Productivity losses alone could rise above $2tn by 2030, as outdoor employees in many regions slow their pace, take longer breaks and shift their work to cooler dusk and dawn hours.
The effects of heat stress brought on by a warming world are already evident among the 4 billion people who live in the tropics and subtropics, says the report, Climate Change and Labour, which was jointly produced by the International Labour Organisation (ILO), UN Development Programme and the World Health Organisation.
In west Africa, the number of very hot days each year has already doubled since the 1960s, with an increase of around 10 sultry days each decade.
Matthew McKinnon, the manager of the UN’s climate vulnerable support forum, told the Guardian that increased incidence of heat stroke was only the most dramatic evidence of the problem he encountered on a recent trip to Ghana.
He said: “Teachers were complaining that it was too hot to teach children in schoolrooms which had no air conditioning. The children were also exhausted. We had truck drivers who were complaining that the rates of tyre bursts was increasing a lot because of the heat. Farmers too were worried that they had to spend too much time in open fields in the hot season.”
Around 2% of daylight hours are predicted to be shaved off the working day in west Africa, south Asia, and 10 regions in Asia, Africa and Latin America by 2030, potentially creating an epidemic of heat-related injuries.
“If temperatures climb beyond 2C, it would really be a problem on that scale in the tropics and sub-tropics,” McKinnon said.
More than half of the workforce in many middle- and low-income countries is already exposed to heat hazards, which also affect workers in factories that have inadequate air conditioning and ventilation systems. This is in turn can make normal work impossible.
“When heat is at a maximum threshold and it continues to get hotter, there are limitations to what people can do,” McKinnon said.
If ambient temperatures rise above the body’s median 37C, a person can only continue working by expelling heat through sweat evaporation. Where high humidity or clothing requirements prevent this, the only way to avoid dehydration and ultimately, clinical heatstroke is through reducing the work rate, resting and drinking as much water as possible.
Heat-related health breakdowns would have a gender dimension, hitting men who traditionally slog through heavy-lifting jobs, and pregnant women who are forced to work for economic reasons, especially in rural areas.
The worst-affected areas in the century ahead will likely include countries such as Bangladesh, Cambodia and Burkina Faso which had already lost 2-3% of their available daylight work hours by the mid-1990s due to heat extremes.
Even if the Paris agreement succeeds in limiting global warming to 2C, 10-15% of daylight work hours will be lost in vulnerable countries by the century’s end, says the study which bases its estimates on theUN climate science panel’s latest findings.
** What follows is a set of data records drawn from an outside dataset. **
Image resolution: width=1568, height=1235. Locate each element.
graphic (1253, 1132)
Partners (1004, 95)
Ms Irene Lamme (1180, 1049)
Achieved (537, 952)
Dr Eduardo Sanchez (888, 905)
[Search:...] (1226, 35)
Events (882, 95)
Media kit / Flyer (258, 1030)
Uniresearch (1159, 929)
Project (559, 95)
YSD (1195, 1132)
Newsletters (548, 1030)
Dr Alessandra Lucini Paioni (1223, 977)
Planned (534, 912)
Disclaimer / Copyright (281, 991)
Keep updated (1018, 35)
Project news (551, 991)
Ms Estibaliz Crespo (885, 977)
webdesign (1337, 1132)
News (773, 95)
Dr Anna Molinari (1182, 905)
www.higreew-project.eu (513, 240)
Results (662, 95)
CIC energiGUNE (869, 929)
“Limiting warming to 1.5Cas enshrined in the UNFCCC Paris agreement would still result in a substantial escalation of risks but increases the viability of adaptation measures and contains the worst impacts in health, economic and social terms,” the report says.
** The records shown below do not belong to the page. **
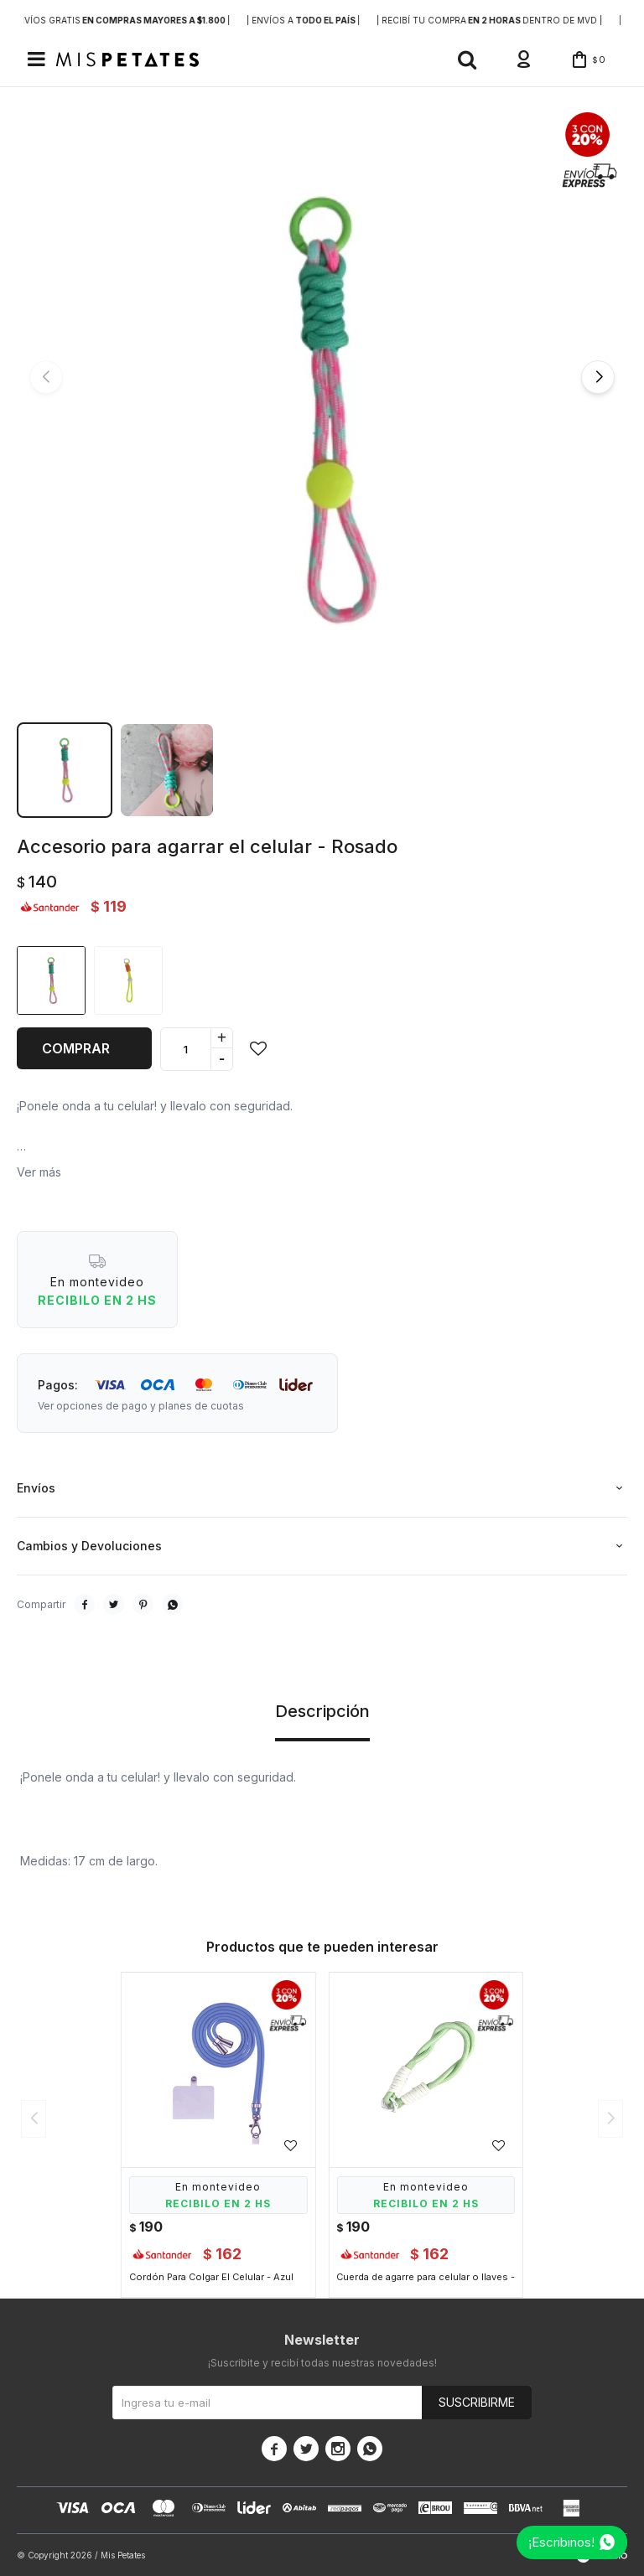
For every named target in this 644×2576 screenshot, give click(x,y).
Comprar (76, 1048)
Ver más (39, 1172)
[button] (467, 59)
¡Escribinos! (561, 2542)
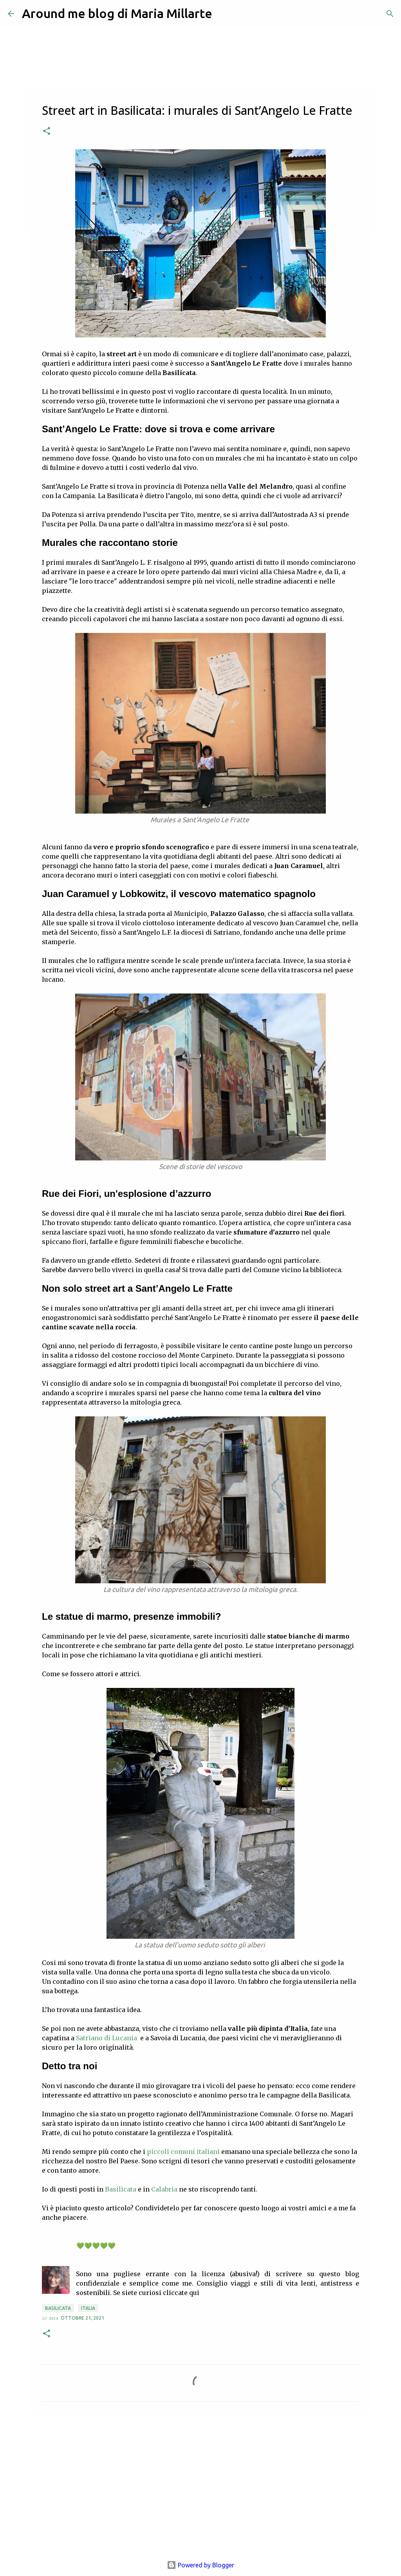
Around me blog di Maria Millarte (117, 13)
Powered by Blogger (200, 2565)
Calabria (164, 2189)
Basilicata (120, 2189)
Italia (88, 2308)
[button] (46, 131)
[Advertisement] (200, 2481)
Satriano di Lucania (106, 2038)
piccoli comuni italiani (183, 2151)
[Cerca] (390, 13)
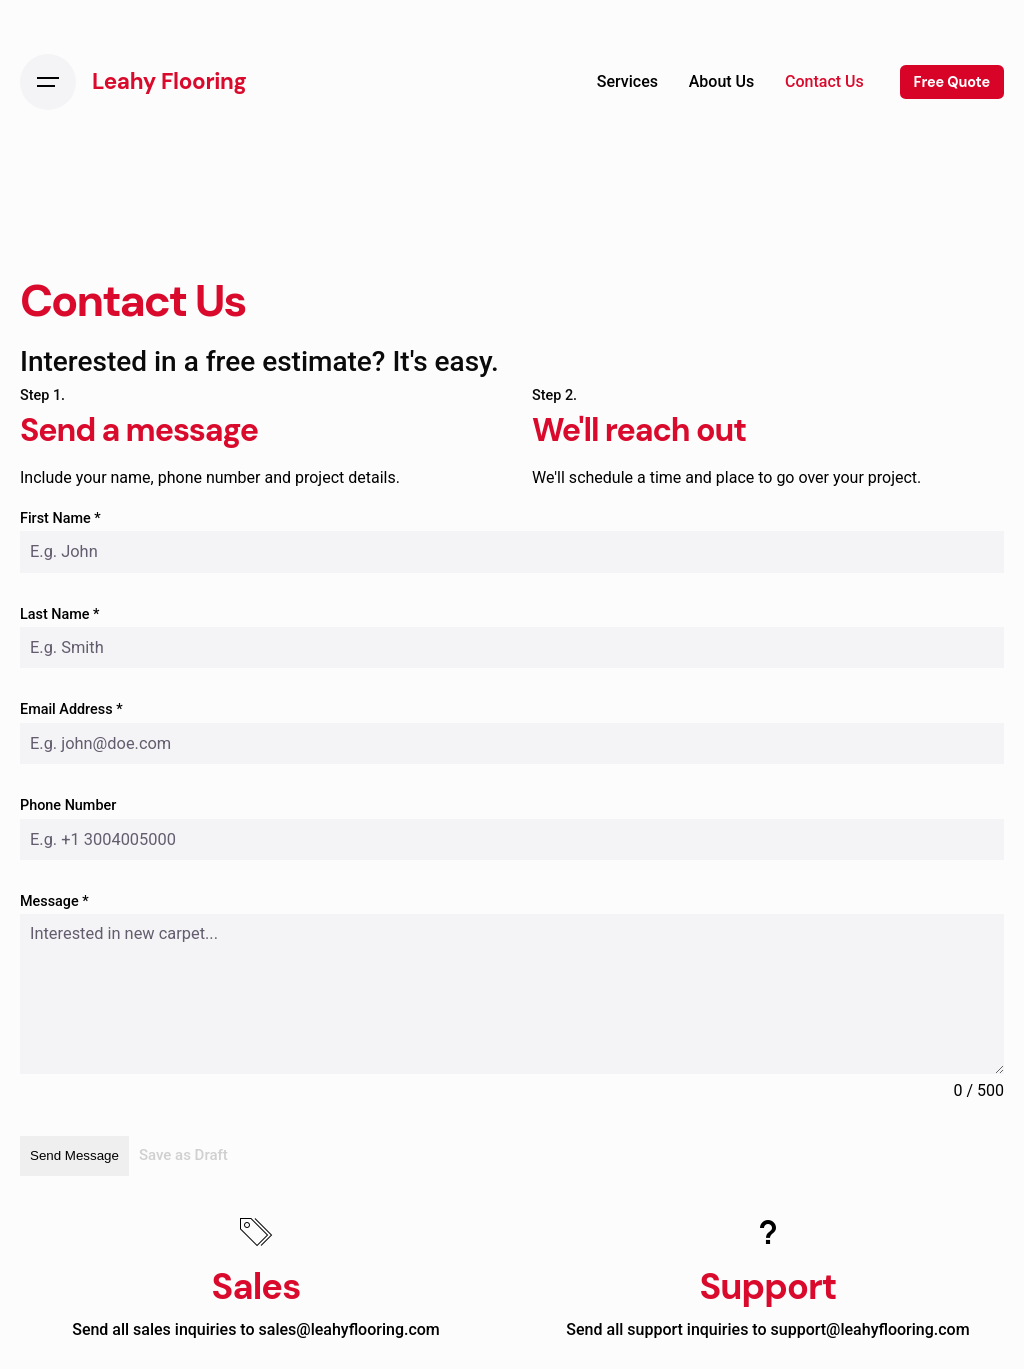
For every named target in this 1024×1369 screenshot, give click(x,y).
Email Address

The paper calls for low-cost measures such as guaranteed access to drinking water in workplaces, frequent rest breaks, management of output targets, and a protection of employee’s incomes and conditions.
However, more labour disputes to protect vulnerable workers - and apply the ILO’s guidelines on climate change – are all but inevitable as the century advances, according to the ILO.
Moustapha Kamal Gueye, an ILO spokesman, said: “Climate change is going to be a major issue for unions in the years ahead. It is a significant problem already and workers and unions are far ahead of governments and employers when it comes to putting on pressure about the urgency to take action.”